И вдруг, – хотя, в сущности, ничего особенного не было в том, что я увидел, – невольная дрожь охватила меня: дормез, только что бывший пустым, теперь был занят кем-то, или, вернее, чем-то: то была светлая тень человеческой фигуры в сидячем положении, – по-видимому, мое собственное отражение. Я тотчас же захотел проверить свое впечатление и поднял правую руку; тень в точности воспроизвела мой жест.
Я слышал, как резкий голос маркиза спросил:
– Изображение отчетливо?
Ему ответил грудной голос виконта:
– Да, совершенно отчетливое.
Я снова опустил свою голову на мягкую подушку кресла. Теперь мне так удобно было лежать, что, казалось, если бы я лишился чувств, то и тогда положение моего тела ничуть не могло бы измениться. В этой позе мое поле зрения сузилось наполовину. От меня виден был только граф Франсуа, по-прежнему занятый своими лампами; их огонь он уменьшил теперь настолько, что они давали света не больше какого-нибудь ночника.
Маркиз задал еще вопрос, но на этот раз он относился ко мне:
– Сударь, вполне ли удобно вы сидите, не стесняет ли вас что-нибудь? Должен сказать, что это очень существенно для нас.

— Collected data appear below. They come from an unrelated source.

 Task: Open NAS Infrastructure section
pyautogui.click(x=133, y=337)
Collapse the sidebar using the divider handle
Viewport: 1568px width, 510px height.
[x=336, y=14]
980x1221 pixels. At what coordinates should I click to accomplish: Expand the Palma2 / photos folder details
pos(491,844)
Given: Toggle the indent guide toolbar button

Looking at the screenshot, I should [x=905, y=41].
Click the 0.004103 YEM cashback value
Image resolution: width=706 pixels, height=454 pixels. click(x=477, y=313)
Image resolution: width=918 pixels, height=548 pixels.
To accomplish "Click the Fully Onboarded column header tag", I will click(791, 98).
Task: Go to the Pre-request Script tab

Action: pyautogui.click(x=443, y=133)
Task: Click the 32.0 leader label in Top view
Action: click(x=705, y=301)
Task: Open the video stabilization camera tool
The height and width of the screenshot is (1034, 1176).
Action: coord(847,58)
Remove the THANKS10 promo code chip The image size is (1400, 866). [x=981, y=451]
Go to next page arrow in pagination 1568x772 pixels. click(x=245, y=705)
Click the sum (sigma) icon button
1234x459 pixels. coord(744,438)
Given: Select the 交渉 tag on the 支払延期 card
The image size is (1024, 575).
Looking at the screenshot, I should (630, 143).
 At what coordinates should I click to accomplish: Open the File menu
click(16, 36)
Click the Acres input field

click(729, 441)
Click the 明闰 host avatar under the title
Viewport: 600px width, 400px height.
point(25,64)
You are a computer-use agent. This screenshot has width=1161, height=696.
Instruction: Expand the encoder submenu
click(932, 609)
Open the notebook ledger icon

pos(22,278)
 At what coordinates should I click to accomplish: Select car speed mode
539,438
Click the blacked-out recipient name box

Ощупав свое кресло, я еще раз удостоверился в необыкновенной эластичности его пружин и мягкости обивки. Я коротко ответил:
– Мне хорошо.
Дотронувшись до материи, которой был обит дормез, я убедился, что это был не шелк и не бархат, но какое-то очень плотное шелковистое сукно; очевидно, оно должно было служить прекрасным изолятором. Тут я обратил также внимание, что нижняя часть всех четырех ножек кресла была сделана из толстого стекла.
Я поднял глаза и встретился со взглядом маркиза Гаспара; он стоял теперь передо мною.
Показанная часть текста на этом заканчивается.